In manned flight, the flat turn is a bad thing. No pilot wants to be in those rapid transitions of conditions/states. But the pilot of the F-16/CCV (Controlled Configured Vehicle) did. The F-16/CCV aircraft had two vertical canards that is
NOT coupled to the rest of the FLCS. The pilot would actuate these canards, entered the aircraft into that dreaded flat turn, thereby radically altering air flow over the aircraft, increasing the tendency to uncontrolled flight, but then the other flight control surfaces which remained coupled together, would work in concert to prevent oscillations, and the result is the aircraft able to make a
CONTROLLED flat turn. Another clue that the limits on what an inherently unstable can do is: Flight Controls.
Another clue is the F-18's air/speed brake system. Most aircraft have dedicated speed brake structures. The F-16 has split rear strakes. The F-15 has a canted structure topside.
But not the F-18...
Flying the F/A-18F Super Hornet
2.2 The Virtual Speedbrake
The next handling demonstration involved involved the speedbrake and some high alpha low speed handling, an area in which many fighters experience problems in maintaining direction and avoiding a departure into uncontrolled flight.
The first demonstration involved the virtual speedbrake effectiveness and handling in this configuration. The F/A-18A-D, like the F-15 series, employs an upper fuselage hydraulically deployed speedbrake. The Super Hornet has no such device, yet achieves the same effect through what can only be described as digital magic. The speedbrake function is produced by a balanced deployment of opposing flight control surfaces, generating drag without loss of flight control authority or change in aircraft pitch attitude.
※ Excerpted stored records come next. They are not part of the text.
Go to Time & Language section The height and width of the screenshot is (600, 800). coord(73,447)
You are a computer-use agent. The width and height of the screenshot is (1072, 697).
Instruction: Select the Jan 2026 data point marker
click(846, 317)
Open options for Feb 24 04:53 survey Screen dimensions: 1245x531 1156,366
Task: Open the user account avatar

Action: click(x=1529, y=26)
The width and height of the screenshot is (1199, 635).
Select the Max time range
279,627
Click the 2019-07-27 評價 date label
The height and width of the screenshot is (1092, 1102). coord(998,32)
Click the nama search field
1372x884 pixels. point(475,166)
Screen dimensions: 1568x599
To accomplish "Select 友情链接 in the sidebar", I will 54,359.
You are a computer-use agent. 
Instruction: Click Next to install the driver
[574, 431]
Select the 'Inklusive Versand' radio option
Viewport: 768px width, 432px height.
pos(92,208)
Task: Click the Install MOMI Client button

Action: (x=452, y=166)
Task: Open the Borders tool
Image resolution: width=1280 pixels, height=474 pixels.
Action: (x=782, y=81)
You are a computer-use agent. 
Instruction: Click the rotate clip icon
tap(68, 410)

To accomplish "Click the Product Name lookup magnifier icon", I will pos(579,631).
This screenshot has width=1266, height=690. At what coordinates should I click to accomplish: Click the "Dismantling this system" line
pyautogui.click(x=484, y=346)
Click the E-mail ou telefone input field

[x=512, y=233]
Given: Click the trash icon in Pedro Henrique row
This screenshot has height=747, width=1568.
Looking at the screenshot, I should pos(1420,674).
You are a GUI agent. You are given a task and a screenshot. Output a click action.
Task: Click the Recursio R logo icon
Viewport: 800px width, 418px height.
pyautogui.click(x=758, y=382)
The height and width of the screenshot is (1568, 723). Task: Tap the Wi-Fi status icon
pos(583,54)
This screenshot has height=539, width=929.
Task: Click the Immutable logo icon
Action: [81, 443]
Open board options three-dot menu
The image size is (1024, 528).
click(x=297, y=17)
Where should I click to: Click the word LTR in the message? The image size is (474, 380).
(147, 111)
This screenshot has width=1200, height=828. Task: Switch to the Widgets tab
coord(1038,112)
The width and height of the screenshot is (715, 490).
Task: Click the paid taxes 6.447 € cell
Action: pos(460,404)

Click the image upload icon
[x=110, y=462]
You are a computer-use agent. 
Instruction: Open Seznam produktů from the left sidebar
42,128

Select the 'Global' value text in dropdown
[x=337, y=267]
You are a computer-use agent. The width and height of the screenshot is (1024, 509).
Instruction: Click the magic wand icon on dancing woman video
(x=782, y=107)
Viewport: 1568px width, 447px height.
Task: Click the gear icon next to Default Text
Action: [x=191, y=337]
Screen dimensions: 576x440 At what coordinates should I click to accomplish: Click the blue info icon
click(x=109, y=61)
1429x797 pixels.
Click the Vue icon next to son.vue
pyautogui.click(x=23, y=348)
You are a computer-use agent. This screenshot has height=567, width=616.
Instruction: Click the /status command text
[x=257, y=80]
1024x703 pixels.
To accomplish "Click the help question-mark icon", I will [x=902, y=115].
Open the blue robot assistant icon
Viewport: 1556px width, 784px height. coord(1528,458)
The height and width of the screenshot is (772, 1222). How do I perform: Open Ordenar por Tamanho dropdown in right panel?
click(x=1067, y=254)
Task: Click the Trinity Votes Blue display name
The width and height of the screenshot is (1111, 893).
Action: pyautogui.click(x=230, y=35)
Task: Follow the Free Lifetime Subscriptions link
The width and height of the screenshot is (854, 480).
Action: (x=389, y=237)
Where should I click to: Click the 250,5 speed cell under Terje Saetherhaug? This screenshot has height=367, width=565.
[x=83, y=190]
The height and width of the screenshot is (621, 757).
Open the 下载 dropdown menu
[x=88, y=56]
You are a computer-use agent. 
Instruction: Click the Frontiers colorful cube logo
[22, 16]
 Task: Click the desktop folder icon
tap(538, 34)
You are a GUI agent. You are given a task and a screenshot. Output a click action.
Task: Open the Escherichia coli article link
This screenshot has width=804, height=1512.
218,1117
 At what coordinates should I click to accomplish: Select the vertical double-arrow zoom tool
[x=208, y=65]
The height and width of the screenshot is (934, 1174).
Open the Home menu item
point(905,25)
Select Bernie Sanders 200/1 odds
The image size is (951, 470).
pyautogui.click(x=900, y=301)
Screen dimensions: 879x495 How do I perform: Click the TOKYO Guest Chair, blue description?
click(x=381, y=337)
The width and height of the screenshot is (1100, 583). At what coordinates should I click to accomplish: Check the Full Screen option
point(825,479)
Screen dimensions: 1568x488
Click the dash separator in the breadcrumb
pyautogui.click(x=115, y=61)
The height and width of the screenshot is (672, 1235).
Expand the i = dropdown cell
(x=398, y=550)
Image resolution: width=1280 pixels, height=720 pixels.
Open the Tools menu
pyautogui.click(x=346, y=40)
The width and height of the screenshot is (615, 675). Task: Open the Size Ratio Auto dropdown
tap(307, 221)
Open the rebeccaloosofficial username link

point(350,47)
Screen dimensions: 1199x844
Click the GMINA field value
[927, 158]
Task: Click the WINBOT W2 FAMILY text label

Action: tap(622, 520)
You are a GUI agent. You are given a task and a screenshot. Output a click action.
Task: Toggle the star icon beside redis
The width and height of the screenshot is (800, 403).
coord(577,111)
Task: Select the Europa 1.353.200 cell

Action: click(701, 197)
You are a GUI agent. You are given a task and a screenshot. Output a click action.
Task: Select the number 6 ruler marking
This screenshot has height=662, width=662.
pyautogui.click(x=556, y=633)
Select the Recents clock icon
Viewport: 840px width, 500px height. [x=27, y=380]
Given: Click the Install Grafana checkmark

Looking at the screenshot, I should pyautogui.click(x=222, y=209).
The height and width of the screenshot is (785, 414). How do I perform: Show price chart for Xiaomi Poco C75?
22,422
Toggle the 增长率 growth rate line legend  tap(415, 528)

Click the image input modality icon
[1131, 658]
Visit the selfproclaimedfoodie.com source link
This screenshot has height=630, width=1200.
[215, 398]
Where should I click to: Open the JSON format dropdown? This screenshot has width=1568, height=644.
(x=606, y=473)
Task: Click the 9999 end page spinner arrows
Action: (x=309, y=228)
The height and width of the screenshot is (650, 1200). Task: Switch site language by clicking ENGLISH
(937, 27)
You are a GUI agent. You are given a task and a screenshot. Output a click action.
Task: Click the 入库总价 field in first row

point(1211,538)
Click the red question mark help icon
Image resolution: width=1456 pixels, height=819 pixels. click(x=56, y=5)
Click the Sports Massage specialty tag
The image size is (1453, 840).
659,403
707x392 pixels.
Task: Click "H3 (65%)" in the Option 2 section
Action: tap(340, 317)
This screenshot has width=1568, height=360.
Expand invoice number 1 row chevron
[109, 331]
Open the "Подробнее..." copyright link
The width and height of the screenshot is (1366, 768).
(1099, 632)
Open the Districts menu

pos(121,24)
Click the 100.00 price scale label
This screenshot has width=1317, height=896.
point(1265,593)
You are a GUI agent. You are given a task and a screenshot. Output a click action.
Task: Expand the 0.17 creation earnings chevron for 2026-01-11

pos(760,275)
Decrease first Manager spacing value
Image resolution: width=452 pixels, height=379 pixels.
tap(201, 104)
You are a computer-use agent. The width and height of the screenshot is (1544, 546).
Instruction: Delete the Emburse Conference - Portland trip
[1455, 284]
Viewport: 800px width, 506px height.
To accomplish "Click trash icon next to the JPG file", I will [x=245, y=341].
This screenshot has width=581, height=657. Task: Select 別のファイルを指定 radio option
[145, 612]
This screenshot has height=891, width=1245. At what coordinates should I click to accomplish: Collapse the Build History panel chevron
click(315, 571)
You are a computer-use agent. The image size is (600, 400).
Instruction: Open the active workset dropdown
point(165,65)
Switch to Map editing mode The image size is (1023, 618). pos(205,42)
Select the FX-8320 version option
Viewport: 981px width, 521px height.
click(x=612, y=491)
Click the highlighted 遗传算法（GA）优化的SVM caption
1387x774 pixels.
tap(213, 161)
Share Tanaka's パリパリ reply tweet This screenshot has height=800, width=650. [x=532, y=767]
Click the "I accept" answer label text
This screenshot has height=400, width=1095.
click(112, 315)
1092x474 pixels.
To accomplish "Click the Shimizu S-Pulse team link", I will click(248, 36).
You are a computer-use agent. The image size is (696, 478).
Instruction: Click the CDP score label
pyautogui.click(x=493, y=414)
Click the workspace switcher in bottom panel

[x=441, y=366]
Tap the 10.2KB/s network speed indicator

...the rudders are splayed out, and the ailerons, spoilers and flaps are generating balanced opposing pitching moments.
For the -18, obviously it has a C-FLCS, but it also has programming to work in concert in a unique situation to play the role of a structure that is necessary on other C-FLCS aircrafts. If the FLCS can work together to play the role of a speedbrake, it can also limit, for whatever reasons/justifications, the performance of an aircraft as well.
So the answer to the question on how maneuver is the Su-47 Berkut must be the unpopular: We do not know.
Absent hard data, or even reasonably educated data, on its FLCS, there is simply no way to make any declaration. From WW I to the Korean War, FLCS engineering have been able to keep up with whatever the aerodynamicists can create. From the F-16 on, we have not since. The Berkut is not as revolutionary as the F-16, but it has all the potentials that an inherently unstable aircraft can do.
The limits that FLCS engineering put on an inherently unstable aircraft is technological. Fly-by-wire FLCS extended those limits. We need more sensitive and responsive gyros and accelerometers. We need faster computers. We need more powerful hydraulics. We need more reactive actuators so may be hydraulics may not last much longer. We need better conductor, purer wires or change to light, to transmit commands and receives feedbacks. We need better materials. Believe it or not, it is materials that limits the F-16 to 9gs, discounting the pilot. Materials affects structures and with better materials, the F-16 as it is designed can fly 9gs fully loaded, instead of having limiters, which also is a clue that FLCS is the limiting factor.
It is a long post but I really cannot 'dumb' it down any further, no offense intended for any interested layman, about FLCS engineering and its relationship to aerodynamics and its priests.